Publié le 2024-01-02 07:55:00. La Russie a appelé l’ONU à condamner fermement ce qu’elle qualifie d’attaque terroriste ukrainienne dans la région de Kherson, qui a fait au moins 24 morts et 29 blessés. Moscou accuse Kiev de chercher à détourner l’attention de la situation sur le front et de compromettre les efforts de paix.
- La Russie exige une condamnation publique et rapide de l’attaque par le Haut-Commissariat des Nations Unies aux droits de l’homme.
- Selon les autorités russes, l’attaque, menée par des drones, a visé un café et un hôtel dans la région de Kherson.
- Moscou accuse Kiev d’utiliser cette attaque pour masquer ses difficultés militaires et entraver les négociations.
Le représentant permanent de la Russie auprès de l’ONU à Genève, Gennady Gatilov, a déclaré que le silence des organes compétents de l’ONU serait interprété comme une complicité. Il a souligné que ne pas condamner cette tragédie reviendrait à soutenir ouvertement et à encourager des crimes sanglants.
« Nous exigeons que le Haut-Commissaire des Nations Unies aux droits de l’homme, Volker Türk, et son bureau, ainsi que les procédures spéciales compétentes du Conseil des droits de l’homme, condamnent publiquement et dès que possible la terrible attaque terroriste perpétrée par le régime de Kiev dans la région de Kherson. Passer sous silence cette tragédie équivaudrait à un soutien ouvert et à une incitation à des crimes sanglants. »
Gennady Gatilov, Représentant permanent de la Russie auprès de l’ONU à Genève
Les autorités russes affirment que l’attaque a eu lieu dans la nuit du 31 décembre au 1er janvier.
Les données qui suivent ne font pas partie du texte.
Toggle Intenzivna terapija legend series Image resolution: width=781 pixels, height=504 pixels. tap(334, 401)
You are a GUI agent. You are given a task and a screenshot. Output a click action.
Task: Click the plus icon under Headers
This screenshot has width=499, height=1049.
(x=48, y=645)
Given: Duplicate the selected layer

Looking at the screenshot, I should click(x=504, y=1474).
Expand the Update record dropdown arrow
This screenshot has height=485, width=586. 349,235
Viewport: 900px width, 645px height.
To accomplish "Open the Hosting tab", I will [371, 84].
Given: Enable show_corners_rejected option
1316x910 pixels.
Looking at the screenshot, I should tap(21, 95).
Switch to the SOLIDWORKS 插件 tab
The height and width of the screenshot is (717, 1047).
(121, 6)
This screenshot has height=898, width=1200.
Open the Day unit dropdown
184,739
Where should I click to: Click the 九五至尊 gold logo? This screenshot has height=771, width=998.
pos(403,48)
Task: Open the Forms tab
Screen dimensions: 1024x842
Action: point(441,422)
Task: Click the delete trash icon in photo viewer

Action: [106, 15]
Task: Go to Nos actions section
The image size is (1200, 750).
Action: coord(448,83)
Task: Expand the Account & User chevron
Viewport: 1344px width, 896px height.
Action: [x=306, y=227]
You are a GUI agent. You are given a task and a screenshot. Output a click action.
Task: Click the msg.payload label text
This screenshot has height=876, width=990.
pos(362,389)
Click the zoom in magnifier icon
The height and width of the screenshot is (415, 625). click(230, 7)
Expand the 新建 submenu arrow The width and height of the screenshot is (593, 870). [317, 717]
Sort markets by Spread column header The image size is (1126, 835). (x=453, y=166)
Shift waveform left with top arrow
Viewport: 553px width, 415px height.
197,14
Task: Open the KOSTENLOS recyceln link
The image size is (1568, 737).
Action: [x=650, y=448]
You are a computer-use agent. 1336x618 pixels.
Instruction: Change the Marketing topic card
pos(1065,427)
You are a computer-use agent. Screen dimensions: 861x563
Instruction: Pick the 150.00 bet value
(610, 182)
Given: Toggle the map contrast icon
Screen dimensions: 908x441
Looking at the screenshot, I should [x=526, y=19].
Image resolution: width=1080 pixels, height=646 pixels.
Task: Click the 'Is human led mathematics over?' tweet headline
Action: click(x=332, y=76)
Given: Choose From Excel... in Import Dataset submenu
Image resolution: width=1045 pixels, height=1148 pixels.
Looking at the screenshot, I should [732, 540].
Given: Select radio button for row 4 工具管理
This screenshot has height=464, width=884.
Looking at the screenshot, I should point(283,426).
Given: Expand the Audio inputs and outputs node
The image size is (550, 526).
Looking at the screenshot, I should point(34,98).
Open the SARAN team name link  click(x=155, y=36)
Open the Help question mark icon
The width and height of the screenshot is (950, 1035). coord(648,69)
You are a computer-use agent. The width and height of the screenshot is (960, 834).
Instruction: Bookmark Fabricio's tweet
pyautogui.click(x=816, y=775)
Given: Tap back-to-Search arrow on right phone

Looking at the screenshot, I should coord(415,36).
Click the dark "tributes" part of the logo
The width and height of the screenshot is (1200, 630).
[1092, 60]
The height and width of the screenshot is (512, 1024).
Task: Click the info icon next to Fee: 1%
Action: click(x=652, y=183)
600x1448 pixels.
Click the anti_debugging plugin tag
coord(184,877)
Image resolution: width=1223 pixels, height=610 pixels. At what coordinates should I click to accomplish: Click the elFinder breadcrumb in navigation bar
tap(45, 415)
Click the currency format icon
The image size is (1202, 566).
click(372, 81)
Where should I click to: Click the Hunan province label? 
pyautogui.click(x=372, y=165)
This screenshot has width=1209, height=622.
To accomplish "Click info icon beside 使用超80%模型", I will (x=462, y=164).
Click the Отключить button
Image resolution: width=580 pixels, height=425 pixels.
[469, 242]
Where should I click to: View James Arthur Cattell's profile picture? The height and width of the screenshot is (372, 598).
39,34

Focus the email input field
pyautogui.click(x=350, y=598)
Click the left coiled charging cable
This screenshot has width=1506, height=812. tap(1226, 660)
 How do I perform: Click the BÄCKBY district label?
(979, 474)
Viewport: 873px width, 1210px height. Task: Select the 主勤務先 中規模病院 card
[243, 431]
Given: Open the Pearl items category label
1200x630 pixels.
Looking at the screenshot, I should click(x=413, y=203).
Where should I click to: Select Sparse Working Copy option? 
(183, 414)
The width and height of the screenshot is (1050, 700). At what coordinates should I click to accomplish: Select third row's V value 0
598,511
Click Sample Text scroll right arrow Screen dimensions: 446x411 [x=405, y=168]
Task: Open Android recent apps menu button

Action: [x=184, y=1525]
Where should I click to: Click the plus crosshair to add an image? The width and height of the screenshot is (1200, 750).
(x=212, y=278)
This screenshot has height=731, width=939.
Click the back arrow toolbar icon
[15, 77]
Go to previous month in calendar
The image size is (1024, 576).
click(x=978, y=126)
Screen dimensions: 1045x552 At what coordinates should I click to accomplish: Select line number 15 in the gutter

Selon un bilan provisoire, 24 personnes ont perdu la vie et au moins 29 autres ont été blessées. Focus News rapporte que des drones ont été utilisés pour cibler un café et un hôtel dans la région de Kherson, située sur la mer Noire.
M. Gatilov a exprimé ses condoléances aux familles des victimes et a fermement dénoncé les actions des dirigeants ukrainiens. Il les accuse de chercher à détourner l’attention de la situation militaire actuelle et d’entraver les efforts visant à trouver une solution pacifique au conflit.